I am struggling with many huge XML files with lots of Account details including at least one Membership tag, in that Membership tag one xml tag was missed that is MembershipIdentifier:
(There are many Account tags with at least one Membership tag are there in each file)
How can i find which AccountIdentifier missed MembershipIdentifier and if possible i need to replace with default MembershipIdentifier like PB00000000123456
So far i have tried with this for finding missed MembershipIdentifiers, but it didn't work:
As i am dealing with large files(each file contains more that 10K Accounts and file count is more than 1000), this script just appending MI tag and displaying the output on the screen but not to the actual files, i am not sure how to add to actual files.
Also i would need to know which file and which AccountIdentifier(At least file name) missed MembershipIdentifier tag.
Could you please help me to get this done?
Thank in advance...
Making the wild assumption that the exec family of functions on your system can handle more than 1000 filenames in an argument list, the following should do what you want:
Call this script with a list of files to be processed as operands. If your system can't handle an arg list that long, use xargs to invoke this script multiple times with subsets of the argument list.
This was written and tested using the Korn shell, but will work with any shell that understands basic POSIX shell parameter expansions (including ash , bash , dash , ksh , and zsh ) but will not work with a legacy Bourne shell and will not work with shells based on csh syntax.

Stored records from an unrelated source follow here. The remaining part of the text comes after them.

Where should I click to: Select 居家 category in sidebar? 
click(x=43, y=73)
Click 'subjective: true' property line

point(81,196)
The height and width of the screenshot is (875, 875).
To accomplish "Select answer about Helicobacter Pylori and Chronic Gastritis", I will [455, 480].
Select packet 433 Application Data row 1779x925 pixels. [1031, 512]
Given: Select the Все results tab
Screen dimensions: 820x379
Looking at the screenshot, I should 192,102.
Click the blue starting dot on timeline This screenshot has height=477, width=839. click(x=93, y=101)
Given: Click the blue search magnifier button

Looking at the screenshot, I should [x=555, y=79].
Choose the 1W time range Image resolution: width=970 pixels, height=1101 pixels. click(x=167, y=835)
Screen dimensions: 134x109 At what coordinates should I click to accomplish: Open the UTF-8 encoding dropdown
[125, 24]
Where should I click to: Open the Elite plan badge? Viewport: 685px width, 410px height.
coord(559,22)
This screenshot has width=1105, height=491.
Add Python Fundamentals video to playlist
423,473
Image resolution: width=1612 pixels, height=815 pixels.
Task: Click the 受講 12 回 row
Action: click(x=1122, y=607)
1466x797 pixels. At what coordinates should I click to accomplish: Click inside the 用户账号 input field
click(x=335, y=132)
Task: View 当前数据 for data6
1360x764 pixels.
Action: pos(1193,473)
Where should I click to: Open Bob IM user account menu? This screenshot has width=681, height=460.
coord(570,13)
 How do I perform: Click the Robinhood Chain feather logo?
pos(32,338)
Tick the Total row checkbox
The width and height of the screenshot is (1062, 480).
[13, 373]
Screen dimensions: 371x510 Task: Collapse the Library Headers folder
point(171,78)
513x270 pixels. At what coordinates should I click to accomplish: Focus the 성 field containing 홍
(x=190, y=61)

And, as always, if you want to try this on a Solaris system, change awk to /usr/xpg4/bin/awk or nawk .
This snippet saves any .xml file as .xml.rebuilt and it adds a default MembershipIndentifier. It logs the details in a file named rebuilt.log in the current directory, reporting the file name, the line number and the account missing the tag. Updates will be printed to your screen.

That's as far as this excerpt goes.